4. Ma sobie oddychać. Gazę to na dwa proszę złożyć a jakąś bawełnianą albo jak rajstopy ;) na raz. Głównie chodzi o owocówki, żeby sobie domku nie zrobiły.
Pozdrawiam :)
iwona napisał
Zrobilam, nigdy nie brałam się za przepisy w których trzeba było wykonać zakwas bo wydawało się to trudne a to jest takie proste. Żur był pyszny i byłam taka dumna że rodzina je zupkę z mojego zakwasu. To fajnie że jem coś co sama zrobiłam od a do z i że wiem że nie ma tam żadnej chemii. Od teraz żur tylko na własnym zakwasie ;)
Olga Smile napisał
iwona – super :)
Michelle napisał
I ja mam pytanko , pierwszy raz bede robic ten zakwas na zurek
juz mam przepis, ale kiedy sie gotuje zurek czy barszcz bialy czy wtedy dolewa sie wody do tego zakwasu do garnka czy tylko wlewa sie ten sam kwas i dodatki i sie zagotowuje wykancza do smaku , chodzi mi oto czy trzeba dolac wody, poniewaz wydaje mi sie 1.litr samego zakwasu to jest za malo na obiad dla 3-4 osob– Jak to sie gotuje
dzkieki p. Olgo i czekam na podpowiedz.
Olga Smile napisał
Michelle – proszę, tu masz przepis na żurek bezglutenowy i https://www.olgasmile.com/zurek-bezglutenowy-weganski.html a tu na klasyczny z kiełbasą i jajkiem https://www.olgasmile.com/wielkanocny-zurek-z-jajkiem-i-grzybami.html
Wielostronna napisał
Zakwas powinno się dokarmić choć raz, wtedy pobudza się drożdże do życia i budowy smaku.
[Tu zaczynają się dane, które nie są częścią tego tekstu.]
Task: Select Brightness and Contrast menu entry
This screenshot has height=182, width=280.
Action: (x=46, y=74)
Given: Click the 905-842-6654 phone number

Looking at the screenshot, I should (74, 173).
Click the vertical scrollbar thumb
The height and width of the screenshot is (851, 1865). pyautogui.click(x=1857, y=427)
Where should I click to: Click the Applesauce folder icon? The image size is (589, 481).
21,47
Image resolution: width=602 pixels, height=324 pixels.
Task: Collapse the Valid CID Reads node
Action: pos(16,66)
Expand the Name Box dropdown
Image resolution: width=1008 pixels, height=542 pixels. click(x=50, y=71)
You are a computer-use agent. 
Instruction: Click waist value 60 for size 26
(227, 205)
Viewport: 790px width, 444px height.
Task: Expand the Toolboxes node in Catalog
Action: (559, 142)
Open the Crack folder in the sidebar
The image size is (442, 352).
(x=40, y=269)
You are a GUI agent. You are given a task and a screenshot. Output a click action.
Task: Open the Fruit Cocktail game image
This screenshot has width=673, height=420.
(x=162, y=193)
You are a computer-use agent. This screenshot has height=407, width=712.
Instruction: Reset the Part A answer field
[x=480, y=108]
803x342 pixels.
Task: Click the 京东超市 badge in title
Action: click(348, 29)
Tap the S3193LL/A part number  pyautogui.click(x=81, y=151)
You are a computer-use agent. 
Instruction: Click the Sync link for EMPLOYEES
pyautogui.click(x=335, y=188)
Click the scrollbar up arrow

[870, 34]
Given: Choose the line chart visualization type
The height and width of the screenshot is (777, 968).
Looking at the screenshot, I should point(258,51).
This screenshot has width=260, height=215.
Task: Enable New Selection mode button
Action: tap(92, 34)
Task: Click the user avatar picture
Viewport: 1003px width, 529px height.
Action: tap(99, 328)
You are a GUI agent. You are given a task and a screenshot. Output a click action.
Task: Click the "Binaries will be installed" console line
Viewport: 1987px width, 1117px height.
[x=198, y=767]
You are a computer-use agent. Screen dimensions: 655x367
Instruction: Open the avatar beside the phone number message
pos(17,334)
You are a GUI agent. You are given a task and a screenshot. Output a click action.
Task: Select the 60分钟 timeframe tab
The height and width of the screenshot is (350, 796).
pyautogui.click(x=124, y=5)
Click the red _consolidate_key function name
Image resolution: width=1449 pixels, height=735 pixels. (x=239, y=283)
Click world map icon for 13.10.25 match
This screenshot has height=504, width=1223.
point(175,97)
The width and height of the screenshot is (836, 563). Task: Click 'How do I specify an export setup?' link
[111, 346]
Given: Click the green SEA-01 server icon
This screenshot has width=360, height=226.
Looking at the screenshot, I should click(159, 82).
Zamiast wody można dodać soku z jabłek albo serwatkę – smak nieziemski :)
magda napisał
Witaj Olgo,
Mam prosbę. Nastawiłam swój pierwszy zakwas i przez pierwsze 2 dni było ok, ale dzisiaj czyli trzeciego dnia, zakwas zaczął się pienić/”chodzić” bez dotykania słoika widziałam, że zachodzi tam jakaś reakcja ( to co na dole płynęło do góry) i zebrała się pianka jak na napoju gazowanym tuż po wlaniu do szklanki, ale ciut mniej gazowana. Czy to co opisałam powyżej, mam traktować jako normę kwaszenia czy raczej nastawić kolejny, ale jaki mogłam błąd popełnić skoro robiłam dokładnie jak w przepisie, poza tym codzinnie mieszam.
I jeszcze pytanie dotyczące zlewania do butelki- czy zlać taki zamieszany czy tylko tą”wodę” bez mąki z dna? I czy do żurku dodać z tą właśnie mąką czy samą „wodę”??? Z góy dziękuję za odpowiedź : ) Magda
Olga Smile napisał
magda – jest idealnie tak ma być! Zakwas musi pracować :) Próbuj go, gdy będzie wystarczająco kwaśny zakręć słoik i trzymaj w lodówce. Ja wlewam do zupy razem z mąką aby ją zagęścić.